SOURCE EXCERPT:
[start]
Monday, July 28, 2014

The joys of a quiet weekend

I've had to re-do this post, which started its life being about the holidays, which have now been and gone and seem like too long ago.  In brief we had a lovely but busy few weeks that included some home time..
Curious cattle watching on
No power one morning, breakfast by candlelight..
and some away time.  We went over to Perth and Margaret River for a few days, which was great fun but we could have done with a couple more days of being immersed in the best wine region in Australia (big call but we had some seriously amazing wine).  Highly recommended....
Gratuitous Aga shot
We came back to Victoria to some rather chillier weather:
At long last we are having a proper winter.  Snow has been falling on the mountains, we've had rain and storms and, on Wednesday morning, our first frost: 
This past weekend has been blissfully not busy.  A yoga class, lots of gardening, planting trees, cooking and a few glasses of red by the fire.  I have finally pruned all the roses
which is a good job to have out of the way.  I have refilled the veggie beds with some lovely mushroom compost,
and dug up these potatoes that I didn't know were there:
I planted out some oaks that I had grown from acorns (bit like sending your first child off to school....)

and knocked up some yoyos for Tim to give to a family friend whose wife died recently...
I made a hearty lamb chop casserole
and picked this beautiful cabbage
which I pan fried with bacon and onion:
The rhubarb is flourishing at the moment so I made a little pudding:
This is so easy and I think better than traditional crumble as it has more crunch.  You can make the very simple crumble ahead and it keeps for ages in the freezer, then when you have some poached or roasted fruit you can sprinkle it over the top.    

DECONSTRUCTED RHUBARB CRUMBLE  Serves 4

1 bunch rhubarb (about 5 stems), trimmed and cut into 5 cm pieces
50g butter
2 tblsp brown sugar
1/2 cup verjuice
a vanilla bean

Crumble mix:
1/2 cup white sugar
1/2 cup brown sugar
1/2 teasp nutmeg
1/2 teasp cinnamon
3/4 cup flour
125g butter

For the crumble mix:
Preheat oven to 180c.
Put all the ingredients into the food processor and pulse to chunky breadcrumbs.
Spread onto a large lined baking tray and cook for approximately 10 minutes until it begins to colour around the edges.  Take it out and give it a good mix around, then put it back for another 10 or so minutes.  Keep an eye on it as you don't want it to burn.  Do this until it has coloured evenly.  Mix it so it forms to crumble, cool on the tray and store in a container in the fridge or freezer.

For the rhubarb:.
Preheat the oven to 180c
In a frying pan that can go in the oven melt the butter and add the sugar and verjuice.  Mix well.  Scrape the seeds out of the vanilla bean and add to the pan, adding the bean as well.
Add the rhubarb and stir well.
Cover with foil or a lid and bake for 15 minutes.  Remove the cover and cook for  a further 15-20 minutes until the rhubarb is soft and the sauce has caramelised.
Serve the rhubarb with the crumble sprinkled over the top and cream or custard on the side.
[end]
LISTING:
[start]
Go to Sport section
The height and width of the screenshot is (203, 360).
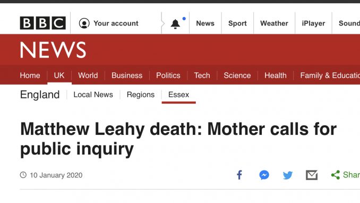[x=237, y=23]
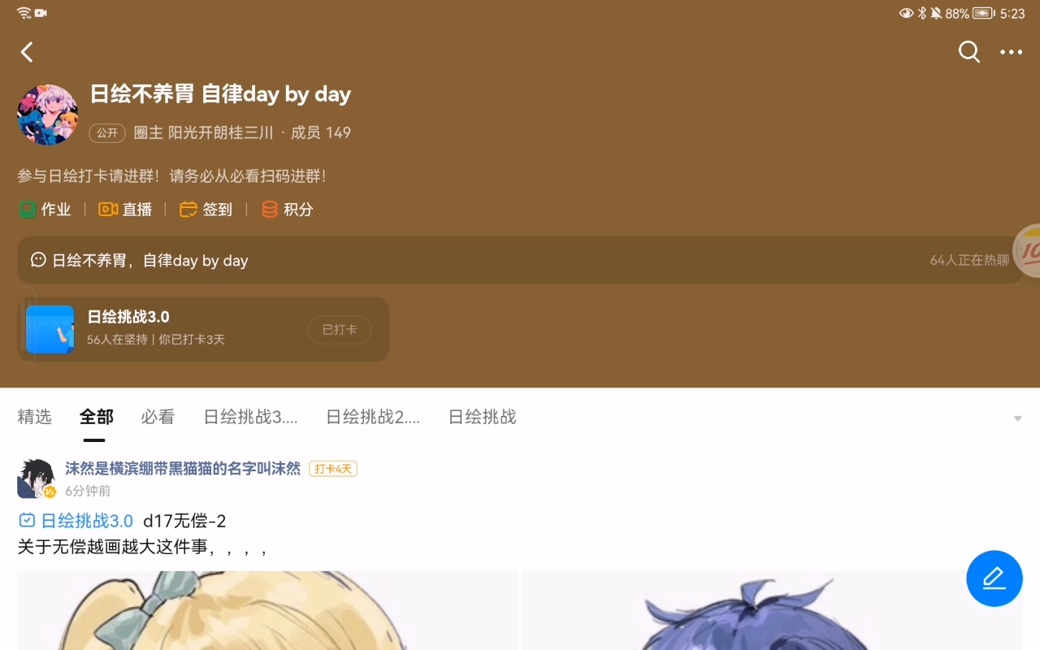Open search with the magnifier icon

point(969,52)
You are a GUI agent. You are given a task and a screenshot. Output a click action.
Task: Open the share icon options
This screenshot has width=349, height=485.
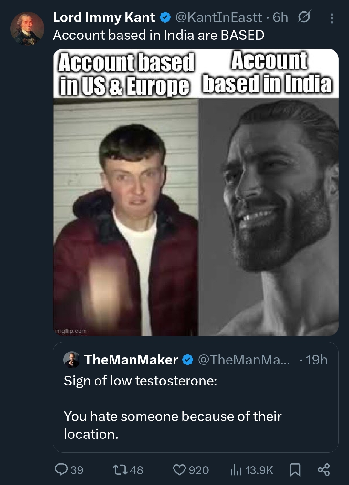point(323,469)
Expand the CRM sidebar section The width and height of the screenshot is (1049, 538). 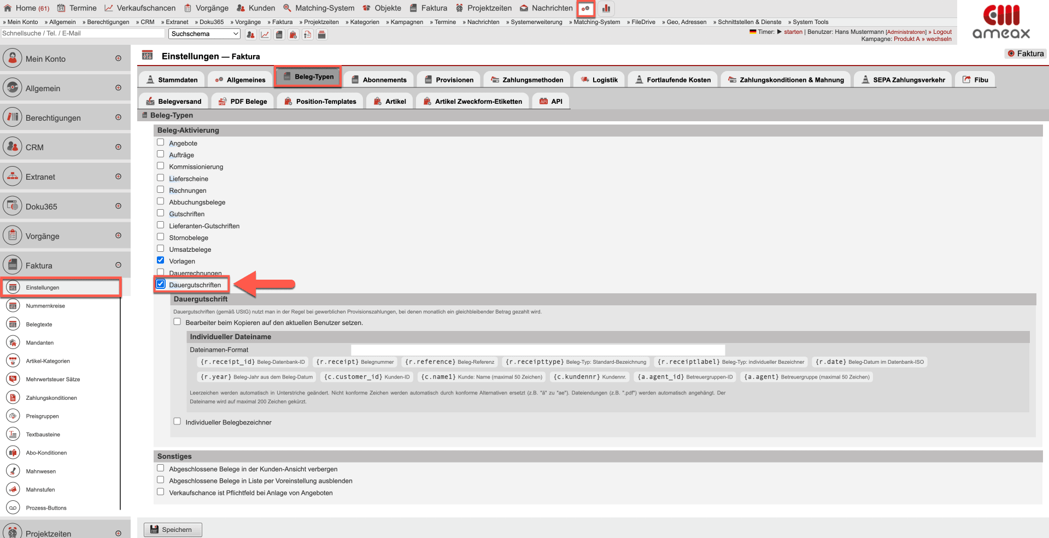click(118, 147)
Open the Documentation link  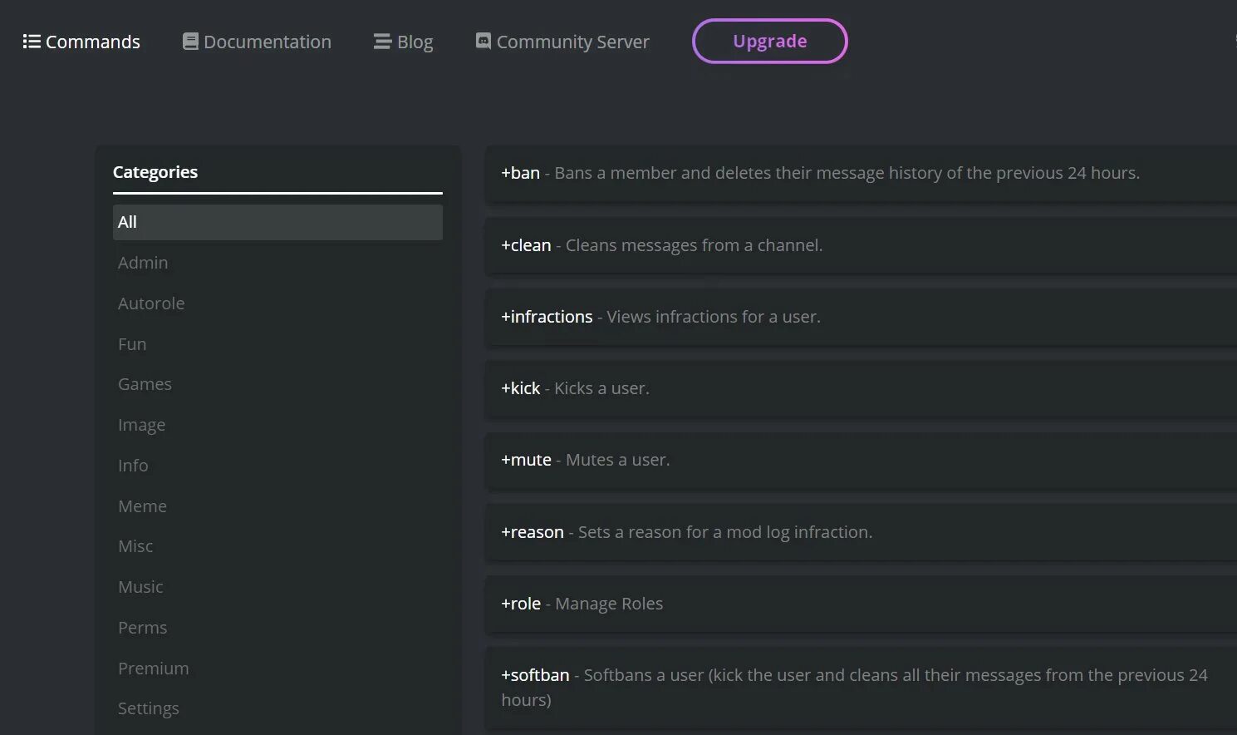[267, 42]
[end]
DIRECTIONS:
A - According to the blog post about a quiet weekend, where did the writer travel for a few days?
B - Format the records from their first line up to and including the line containing "point(323,469)" as a JSON list of strings, one string per line, skipping blank lines and leaving out the pictures.
The blog post and the records were taken from unrelated sources.

ANSWERS FOR THE TASKS:
A - Perth and Margaret River.

B -
[
  "Go to Sport section",
  "The height and width of the screenshot is (203, 360).",
  "[x=237, y=23]",
  "Open search with the magnifier icon",
  "point(969,52)",
  "You are a GUI agent. You are given a task and a screenshot. Output a click action.",
  "Task: Open the share icon options",
  "This screenshot has width=349, height=485.",
  "point(323,469)"
]